### Task list
1/ According to the polymer seminar listing, what crystallinity does atactic-hydrogenated poly(norbornene) (a-hPNB) reach?
2/ Extend the polymer seminar listing, beginning right after its final sentence.

### Text under study

==============================

The characteristic morphological feature of semicrystalline polymers is a nanoscopic non-equilibrium structure of thin lamellar crystals separated by amorphous layers. Which kinetic or thermodynamic factors control the crystal thickness is an old but still debated question in polymer physics. Using a combination of NMR and SAXS we show how this morphology results from a competition between crystal growth and reorganization by intracrystalline chain dynamics.

Thursday, November 26, 2020, 3 pm CET

Dr. Oleksandr Dolynchuk

Inst. of Physics, Martin-Luther-Univ. Halle-Wittenberg

Thermodynamic foundations of crystallization via prefreezing: the case of no nucleation

Crystallization of liquids is usually initiated at the interface to a  solid. The underlying process can be either heterogeneous nucleation or  the less known process of prefreezing. In my talk, I will present the  recent theoretical and experimental results on thermodynamics of  prefreezing with a special focus on the substrate influence.

Prof. Dr. Toshikazu Miyoshi

School of Polymer Science and Polymer Engineering, U Akron

Molecular Dynamics, Phase Transition, and Structural  Evolution in Configurationally and Conformationally Disordered Polymer Crystals

Fast  and anisotropic chain dynamics coupled with structural disorder  significantly contribute to structural evolution of several  semicrystalline polymers. We report a new class of structural disorder,  “configurational disorder coupled with conformational flexibility  (CDCF)” in polymer crystals. It is revealed that atactic-hydrogenated  poly(norbornene) (hPNB) conducts slow conformational dynamics below crystal-crystal transition temperature (Tcc) and fast uniaxial chain dynamics above Tcc while isotactic (i)- and syndiotactic (s)-hPNBs do not perform such fast chain dynamics. It is for the first time demonstrated that the presence of fast chain dynamics leads to much higher crystallinity (80 %) and much longer long-period (L = 96 nm) in a-hPNB than those of s- and i-hPNBs (crystallinity of 50-55 % and L of 17-21 nm). It is concluded that CDCF plays an important role for phase transitions, fast chain dynamics, and unique structural evolution in stereo-irregular polymers.

==============================

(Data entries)
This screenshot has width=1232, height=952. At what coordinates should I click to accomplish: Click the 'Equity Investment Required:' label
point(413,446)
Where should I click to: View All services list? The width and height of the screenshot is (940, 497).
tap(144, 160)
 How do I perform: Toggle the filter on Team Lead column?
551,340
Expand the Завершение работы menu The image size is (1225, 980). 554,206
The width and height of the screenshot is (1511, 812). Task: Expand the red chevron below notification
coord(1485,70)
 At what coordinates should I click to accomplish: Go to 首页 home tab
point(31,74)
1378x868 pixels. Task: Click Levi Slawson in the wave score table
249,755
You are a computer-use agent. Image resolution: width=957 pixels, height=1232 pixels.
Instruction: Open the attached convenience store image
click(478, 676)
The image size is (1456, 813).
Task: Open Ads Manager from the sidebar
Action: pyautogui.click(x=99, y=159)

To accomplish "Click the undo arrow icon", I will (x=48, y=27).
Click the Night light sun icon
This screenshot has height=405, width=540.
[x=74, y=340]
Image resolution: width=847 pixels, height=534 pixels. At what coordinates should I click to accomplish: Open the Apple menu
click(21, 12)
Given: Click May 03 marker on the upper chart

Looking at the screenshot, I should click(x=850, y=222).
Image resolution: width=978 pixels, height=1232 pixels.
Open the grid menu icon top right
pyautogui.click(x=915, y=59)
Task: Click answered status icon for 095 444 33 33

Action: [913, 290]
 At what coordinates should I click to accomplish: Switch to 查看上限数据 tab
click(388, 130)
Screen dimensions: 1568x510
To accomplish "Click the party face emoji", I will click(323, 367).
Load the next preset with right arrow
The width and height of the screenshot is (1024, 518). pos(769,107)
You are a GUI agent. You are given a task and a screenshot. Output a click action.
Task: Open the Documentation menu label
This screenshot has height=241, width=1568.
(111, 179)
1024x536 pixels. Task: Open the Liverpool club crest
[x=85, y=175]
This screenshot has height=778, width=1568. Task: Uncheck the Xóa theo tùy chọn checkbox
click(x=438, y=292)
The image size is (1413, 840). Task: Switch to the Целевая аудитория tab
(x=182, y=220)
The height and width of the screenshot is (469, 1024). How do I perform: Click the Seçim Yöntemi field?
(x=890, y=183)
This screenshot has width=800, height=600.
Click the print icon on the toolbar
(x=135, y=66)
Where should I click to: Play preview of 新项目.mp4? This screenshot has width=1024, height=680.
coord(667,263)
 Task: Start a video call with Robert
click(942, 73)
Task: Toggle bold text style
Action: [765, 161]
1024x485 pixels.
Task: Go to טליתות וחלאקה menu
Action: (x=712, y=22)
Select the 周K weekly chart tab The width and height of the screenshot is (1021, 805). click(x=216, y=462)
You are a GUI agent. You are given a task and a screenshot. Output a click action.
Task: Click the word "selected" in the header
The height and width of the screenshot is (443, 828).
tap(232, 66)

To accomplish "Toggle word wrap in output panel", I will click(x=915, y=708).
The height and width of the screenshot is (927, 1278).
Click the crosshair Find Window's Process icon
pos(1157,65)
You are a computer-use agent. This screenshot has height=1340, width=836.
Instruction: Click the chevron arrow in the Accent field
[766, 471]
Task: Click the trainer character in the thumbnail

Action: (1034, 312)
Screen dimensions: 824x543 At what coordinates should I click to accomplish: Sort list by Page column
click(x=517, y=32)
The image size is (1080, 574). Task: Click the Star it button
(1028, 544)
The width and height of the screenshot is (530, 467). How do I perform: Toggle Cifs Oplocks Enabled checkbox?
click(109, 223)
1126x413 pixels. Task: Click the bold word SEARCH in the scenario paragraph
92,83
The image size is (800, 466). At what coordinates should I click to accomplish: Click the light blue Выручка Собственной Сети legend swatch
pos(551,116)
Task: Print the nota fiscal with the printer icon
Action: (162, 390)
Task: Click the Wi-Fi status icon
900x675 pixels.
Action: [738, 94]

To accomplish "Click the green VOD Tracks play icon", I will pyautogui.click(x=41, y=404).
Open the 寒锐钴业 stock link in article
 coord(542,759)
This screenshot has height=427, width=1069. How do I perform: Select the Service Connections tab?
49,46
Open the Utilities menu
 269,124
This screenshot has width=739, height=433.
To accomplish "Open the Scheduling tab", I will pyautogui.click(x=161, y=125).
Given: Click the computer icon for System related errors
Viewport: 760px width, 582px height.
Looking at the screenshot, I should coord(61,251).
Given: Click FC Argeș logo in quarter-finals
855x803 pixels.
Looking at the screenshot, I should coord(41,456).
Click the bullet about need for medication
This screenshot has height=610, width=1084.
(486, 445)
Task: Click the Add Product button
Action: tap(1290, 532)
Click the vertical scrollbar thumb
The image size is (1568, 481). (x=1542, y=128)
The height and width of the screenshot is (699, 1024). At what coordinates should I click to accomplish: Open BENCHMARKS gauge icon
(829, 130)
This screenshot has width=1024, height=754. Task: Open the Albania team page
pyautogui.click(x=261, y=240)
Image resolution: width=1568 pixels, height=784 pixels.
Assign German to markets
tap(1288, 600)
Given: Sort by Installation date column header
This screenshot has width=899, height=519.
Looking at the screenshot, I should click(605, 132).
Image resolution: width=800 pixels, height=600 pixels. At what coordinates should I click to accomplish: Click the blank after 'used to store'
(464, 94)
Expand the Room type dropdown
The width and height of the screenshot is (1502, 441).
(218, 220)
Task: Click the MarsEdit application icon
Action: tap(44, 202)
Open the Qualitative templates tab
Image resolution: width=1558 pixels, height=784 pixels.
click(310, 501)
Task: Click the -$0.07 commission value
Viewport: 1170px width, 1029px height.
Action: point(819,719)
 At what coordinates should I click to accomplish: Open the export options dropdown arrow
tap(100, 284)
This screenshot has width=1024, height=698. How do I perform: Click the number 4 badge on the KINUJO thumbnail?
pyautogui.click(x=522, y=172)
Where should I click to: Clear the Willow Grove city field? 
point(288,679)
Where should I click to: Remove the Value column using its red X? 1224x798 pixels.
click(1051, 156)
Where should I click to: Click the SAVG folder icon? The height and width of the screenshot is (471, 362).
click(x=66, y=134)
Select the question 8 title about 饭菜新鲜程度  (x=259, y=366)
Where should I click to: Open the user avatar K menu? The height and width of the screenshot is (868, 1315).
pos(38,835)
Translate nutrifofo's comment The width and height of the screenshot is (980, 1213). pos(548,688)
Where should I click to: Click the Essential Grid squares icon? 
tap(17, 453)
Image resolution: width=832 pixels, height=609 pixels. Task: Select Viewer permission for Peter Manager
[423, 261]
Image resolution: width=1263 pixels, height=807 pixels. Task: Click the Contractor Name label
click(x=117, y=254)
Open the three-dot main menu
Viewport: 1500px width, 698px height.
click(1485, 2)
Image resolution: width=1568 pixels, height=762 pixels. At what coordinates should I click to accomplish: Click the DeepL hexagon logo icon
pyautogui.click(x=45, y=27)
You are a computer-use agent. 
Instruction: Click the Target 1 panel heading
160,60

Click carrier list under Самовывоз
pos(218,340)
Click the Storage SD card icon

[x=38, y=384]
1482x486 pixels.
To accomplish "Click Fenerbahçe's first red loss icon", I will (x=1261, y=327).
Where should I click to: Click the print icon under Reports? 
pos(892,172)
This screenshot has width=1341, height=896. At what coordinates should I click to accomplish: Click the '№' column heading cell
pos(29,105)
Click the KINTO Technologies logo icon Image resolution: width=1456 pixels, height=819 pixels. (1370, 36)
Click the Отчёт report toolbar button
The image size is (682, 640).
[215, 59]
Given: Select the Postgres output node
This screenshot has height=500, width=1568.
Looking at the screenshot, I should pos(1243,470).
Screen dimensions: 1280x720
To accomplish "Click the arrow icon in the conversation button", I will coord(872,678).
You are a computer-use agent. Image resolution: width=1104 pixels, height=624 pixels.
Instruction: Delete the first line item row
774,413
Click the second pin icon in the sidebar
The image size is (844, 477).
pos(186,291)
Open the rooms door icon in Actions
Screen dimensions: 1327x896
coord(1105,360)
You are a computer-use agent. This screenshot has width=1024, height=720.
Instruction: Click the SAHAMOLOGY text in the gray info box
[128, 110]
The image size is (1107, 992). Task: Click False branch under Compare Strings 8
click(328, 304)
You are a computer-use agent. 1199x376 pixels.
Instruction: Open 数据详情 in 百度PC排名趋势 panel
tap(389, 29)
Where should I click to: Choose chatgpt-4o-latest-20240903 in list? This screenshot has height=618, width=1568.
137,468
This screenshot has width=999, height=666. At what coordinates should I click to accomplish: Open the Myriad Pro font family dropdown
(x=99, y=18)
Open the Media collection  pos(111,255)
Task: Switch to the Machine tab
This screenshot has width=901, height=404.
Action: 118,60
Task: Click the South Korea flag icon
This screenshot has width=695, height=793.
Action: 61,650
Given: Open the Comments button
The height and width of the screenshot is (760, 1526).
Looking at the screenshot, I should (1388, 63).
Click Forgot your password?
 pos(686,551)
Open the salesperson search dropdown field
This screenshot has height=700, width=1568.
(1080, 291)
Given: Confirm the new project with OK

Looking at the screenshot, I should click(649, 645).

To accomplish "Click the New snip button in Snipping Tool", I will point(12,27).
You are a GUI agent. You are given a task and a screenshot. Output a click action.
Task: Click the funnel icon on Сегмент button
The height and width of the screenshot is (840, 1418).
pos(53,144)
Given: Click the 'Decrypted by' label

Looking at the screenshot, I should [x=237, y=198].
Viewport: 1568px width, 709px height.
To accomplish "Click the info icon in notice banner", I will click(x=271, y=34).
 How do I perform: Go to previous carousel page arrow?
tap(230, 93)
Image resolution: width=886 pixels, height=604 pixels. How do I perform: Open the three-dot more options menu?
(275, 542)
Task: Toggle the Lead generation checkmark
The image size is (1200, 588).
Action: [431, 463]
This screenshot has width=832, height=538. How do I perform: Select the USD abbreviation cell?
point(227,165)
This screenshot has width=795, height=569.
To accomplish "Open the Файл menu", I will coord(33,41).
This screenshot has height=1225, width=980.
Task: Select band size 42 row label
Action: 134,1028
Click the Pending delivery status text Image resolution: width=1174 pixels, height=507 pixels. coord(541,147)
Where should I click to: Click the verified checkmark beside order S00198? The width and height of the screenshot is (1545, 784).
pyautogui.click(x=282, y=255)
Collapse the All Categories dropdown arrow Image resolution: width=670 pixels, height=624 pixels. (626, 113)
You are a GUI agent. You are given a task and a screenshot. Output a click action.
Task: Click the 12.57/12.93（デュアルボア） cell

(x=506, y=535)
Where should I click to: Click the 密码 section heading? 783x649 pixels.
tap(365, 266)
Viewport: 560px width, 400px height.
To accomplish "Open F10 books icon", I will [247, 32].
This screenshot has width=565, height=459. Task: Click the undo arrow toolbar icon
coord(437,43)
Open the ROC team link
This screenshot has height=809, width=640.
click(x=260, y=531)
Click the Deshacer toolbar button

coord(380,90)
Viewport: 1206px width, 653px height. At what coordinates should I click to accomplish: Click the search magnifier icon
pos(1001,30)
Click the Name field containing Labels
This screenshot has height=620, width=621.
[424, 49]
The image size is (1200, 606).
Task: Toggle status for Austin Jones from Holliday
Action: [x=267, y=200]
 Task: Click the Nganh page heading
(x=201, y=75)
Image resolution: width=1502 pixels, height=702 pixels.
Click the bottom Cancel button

==============================

### Responses to the exercise
1/ 80 %

2/
Thursday, December 10, 2020, 3 pm CET

Dr. Yang Yao

Laboratory of Food and Soft Materials, ETH Zürich

Crystallization and dynamics of polymer and water under nano-sized confinement

Polymer topology has inevitable influence on the structure, packing, and dynamic of chains. I will present the impact of polymer architecture on crystallization under 2D confinement of nanoporous alumina. In contrast to the heterogeneous nucleation in the bulk, mainly homogeneous nucleation is observed under confinement. The homogeneous nucleation temperature of the non-linear topologies is identical to that of linear ones, provided that the arm, branched, or the block molecular weight is used instead of the total molecular weight. In addition, the segmental dynamics speeds-up reflecting a reduction in glass temperature. Furthermore, I will present crystallization and dynamics of confined water. Many biological processes take place in crowded aqueous surroundings and water in living cells can be considered as confined water, which behaves differently with respect to the nucleation mechanism and the molecular dynamics comparing to the bulk. Building on first results on water nano-confined to silica, the talk will present cutting edge results on water in biomimetic environment, which will shed light on the understanding of life in extreme environment.

Prof. Dr. Ernst Rössler

Experimental Physics, Universität Bayreuth



Thursday, January 7 or 21, 2021, 3 pm CET

Prof. Dr. Robert Hickey

Materials Science and Engineering, Penn State U

Solvent-Non-Solvent Rapid Injection for the Preparation of Hierarchically Ordered Hydrogels

Recent  work has shown that non-solvent-induced phase separation methods will  produce hierarchically ordered physically crosslinked hydrogels when  using amphiphilic triblock copolymers  comprising of a hydrophobic-hydrophilic-hydrophobic chain sequence. The  polymers, initially in a water miscible good solvent, will rapidly  self-assemble at the nano and microscale when injected into water. The  presentation will cover the rapid-injection method  to produce physically crosslinked hydrogels, and the impact of the  processing conditions on the mechanical properties and hierarchical  structure of the hydrogels.